I wasn't going to disagree with anything Russ posted, because I didn't want to seem to be picking on him, or argumentative. But, after a few of his postings, I finally decided that any posting that says misleading things can fairly and properly be commented on.

Russ said:

Like plurality, IRV tends to reach a stable equilibrium with two
dominant parties.

I comment:

With Plurality, nearly any 2 parties can keep remaining the two top votegetters at Myerson-Weber equilibrium. MW equilibrium is only defined for point systems such as Plurality Approval, CR, & Borda, but it's also true that IRV, lilke Plurality, would tend to stably protect the perceived top-two, as Plurality does.

Russ continued:

Approval, on the other hand, will not necessarily reach a stable
equilibrium with only two dominant parties.

I comment:

?With Approval, if there's a party that's always voter-median or CW, there will be a stable equilibrium with _one_ party--the CW or voter median party.

ERuss continued:

If I understand it
correctly, it could allow any number of parties to reach a stable state
of parity.

I reply:

The party that is always CW or at the voter-median would keep winning at MW equilibrium. Just that one party.

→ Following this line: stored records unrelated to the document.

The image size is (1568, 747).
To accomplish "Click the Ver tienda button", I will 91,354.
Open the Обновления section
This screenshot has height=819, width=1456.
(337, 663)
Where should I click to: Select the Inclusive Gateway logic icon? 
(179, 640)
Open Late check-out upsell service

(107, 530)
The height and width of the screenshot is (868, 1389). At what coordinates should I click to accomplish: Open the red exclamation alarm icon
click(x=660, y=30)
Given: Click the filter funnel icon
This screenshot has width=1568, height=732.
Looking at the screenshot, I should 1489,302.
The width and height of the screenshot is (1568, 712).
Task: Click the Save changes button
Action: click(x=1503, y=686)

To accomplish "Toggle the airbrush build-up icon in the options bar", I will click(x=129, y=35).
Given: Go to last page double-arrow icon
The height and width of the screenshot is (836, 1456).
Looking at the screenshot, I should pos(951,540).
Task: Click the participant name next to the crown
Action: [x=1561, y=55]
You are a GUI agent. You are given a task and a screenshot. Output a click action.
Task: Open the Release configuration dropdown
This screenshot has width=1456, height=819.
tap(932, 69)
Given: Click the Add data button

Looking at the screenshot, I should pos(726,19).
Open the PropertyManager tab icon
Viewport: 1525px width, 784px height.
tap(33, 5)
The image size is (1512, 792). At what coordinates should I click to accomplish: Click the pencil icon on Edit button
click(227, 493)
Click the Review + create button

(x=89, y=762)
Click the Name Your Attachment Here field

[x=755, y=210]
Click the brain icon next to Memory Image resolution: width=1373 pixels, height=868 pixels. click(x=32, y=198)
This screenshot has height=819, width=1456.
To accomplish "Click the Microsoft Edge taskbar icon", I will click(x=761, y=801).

But it's true that Approval would fairly deal with any number of parties. But it wouldn't include them all in a winning equilibrium, nor should it.

Russ continued:

But I see a potential problem. If several parties reach parity,
strategic voting becomes difficult, and the voter could end up with very
difficult decisions. Do Greens approve the Democrat as a hedge against
the Republican, or do they not? It's the same old problem, except now
it's much more complicated.

I comment:

Same old problem, yes. It can be summarized by saying that Approval has strategy to a greater extent than Condorcet does. That's the difference between Approval & Condorcet.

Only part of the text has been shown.